Yesterday the Supreme Court handed down a unanimous ruling with important implications for civil rights. The court held, by a vote of 9 – 0, that a plaintiff who brings a sex discrimination claim under Title IX — the federal law banning sex discrimination in education — also has the right to bring claims under the Equal Protection Clause of the Constitution. This is a critical point because, in the court’s words, “Title IX’s protections are narrower in some respects and broader in others than those guaranteed under the Equal Protection Clause.”
In this case, the parents of Jacqueline Fitzgerald, a kindergartener, sued their daughter’s school district for inadequately responding to the sexual harassment that Jacqueline was experiencing on the school bus. The Fitzgeralds felt that the measures suggested by the school — such as transferring Jacqueline to a different bus — punished their daughter instead of dealing effectively with the harassment. They sued under both Title IX and 42 U.S.C. Section 1983 — the federal law authorizing civil rights lawsuits for constitutional violations — alleging violations of the Equal Protection Clause.

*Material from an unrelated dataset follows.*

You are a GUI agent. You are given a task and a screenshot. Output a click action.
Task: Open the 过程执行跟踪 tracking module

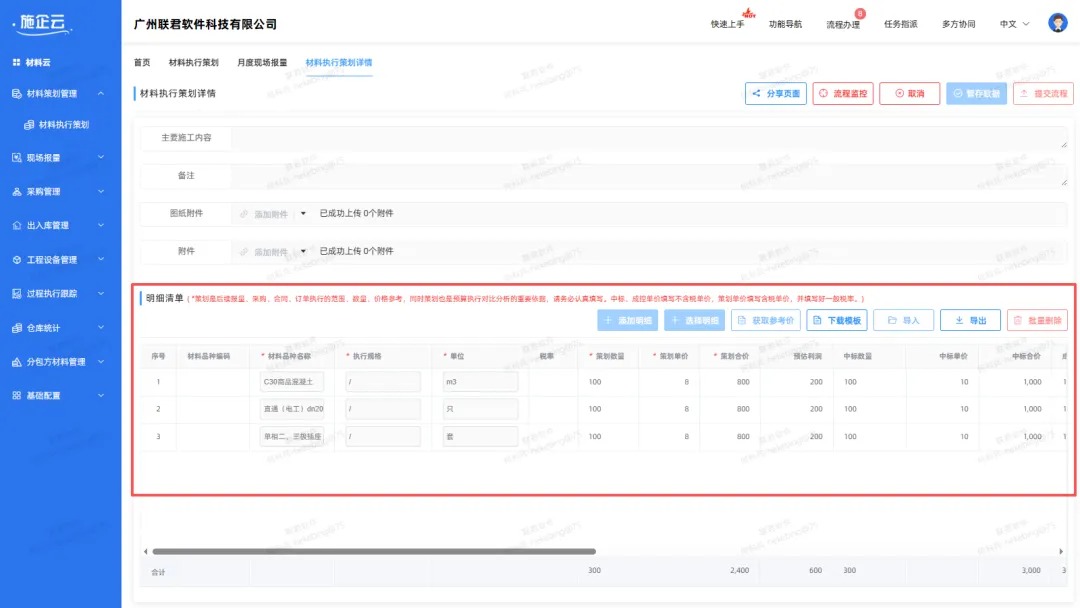coord(15,293)
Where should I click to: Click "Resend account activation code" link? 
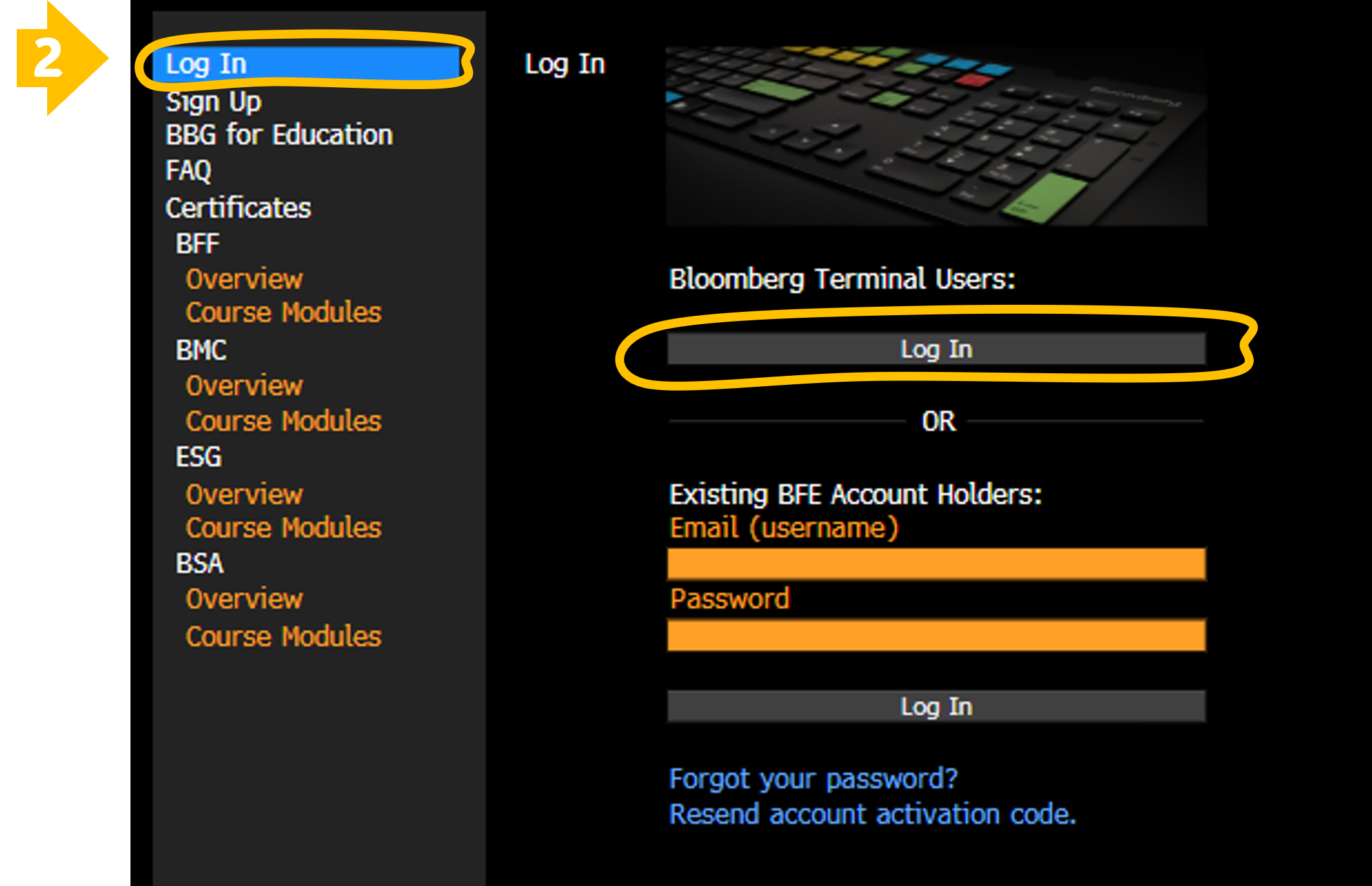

The trial court ruled for the school district, as did the 1st Circuit Court of Appeals, holding that the Fitzgeralds’ Title IX claim failed because the school district had reacted reasonably to the harassment, and that the Fitzgeralds could not bring constitutional claims under Section 1983, because Congress intended for Title IX to be the only way to vindicate the right to be free from gender discrimination in school.
Yesterday the Supreme Court reversed the lower courts’ decisions in a ruling that has important implications for victims of sex discrimination as well as other kinds of unconstitutional discrimination. The court found that victims should not be barred from simultaneously pursuing claims under both Title IX and Section 1983, in part because the two statutes are far from identical — there are situations in which a plaintiff can use Title IX but not Section 1983, and vice-versa.
The court also reasoned that Congress, in passing civil rights statutes like Title IX, did not intend to eliminate people’s ability to use Section 1983 to protect their constitutional rights. This reasoning affirms the importance of Section 1983 as the statute that makes the rights embodied in the Constitution real.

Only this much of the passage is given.